A new storage engine for PostgreSQL to provide better control over bloat

jacobkg · on March 6, 2018

This is potentially BIG news. At my last company Postgres bloat was a gigantic problem. We did a lot of data updates and sometimes customer databases (we sharded by schema) would be bloated by as much as 300%. This really hurts when some customers are 50+ GB. Not only does bloat take up more space but it slows down queries.

We would occasionally resort to taking the customer offline for scheduled maintenance to do a pg_dump/pg_restore to get their DB back in shape.

I'm very curious to hear when this might become available for production use cases.

EDIT: Article states this has been proposed for Postgres 12

grzm · on March 6, 2018

This can indeed be an issue, with both indexes and tables. For tables, I've had success with tuning fillfactor to take into account update patterns. If there's a deterministic subset of rows that are updated more frequently, splitting those into a smaller table/partition, perhaps with a different fillfactor can help as well. This also makes vacuum faster for this subset. Even if there isn't a deterministic subset, partitioning for smaller table size can speed up vacuum regardless.

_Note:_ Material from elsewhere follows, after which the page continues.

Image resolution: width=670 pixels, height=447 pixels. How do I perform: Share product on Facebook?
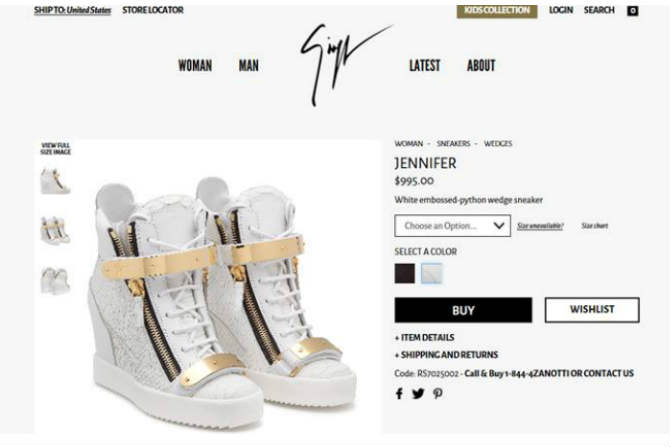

For indexes, using concurrent reindex to create new indexes and dropping the old can make a difference.

Yeah, it would be nice if more of this were automated and it's good that there's work being done. There are some options available in existing that can ameliorate bloat.

jacobkg · on March 6, 2018

Solid advice! I remember reading about fillfactor but didn't get a chance to try it out on our workload.

yardstick · on March 6, 2018

Were the tables under your control? Could you set a low fill factor [1] for frequently updated tables (eg 30 or lower)? That would help avoid creating too many db pages.

[1] https://www.postgresql.org/docs/10/static/sql-createtable.ht...

felixge · on March 6, 2018

Are you aware of pg_repack [1]? I haven't had a chance to use it myself yet, but it's designed for reclaiming bloated space without downtime.

[1] https://github.com/reorg/pg_repack/

jacobkg · on March 6, 2018

We tested pg_repack early on. Our experience (at least 5 years ago) was it didn't reliably clean up after itself in all cases so we were left with random triggers in the database. With thousands of customer databases this was a huge potential hassle.

I have heard plenty of people use pg_repack so maybe it got better or we didn't test it enough.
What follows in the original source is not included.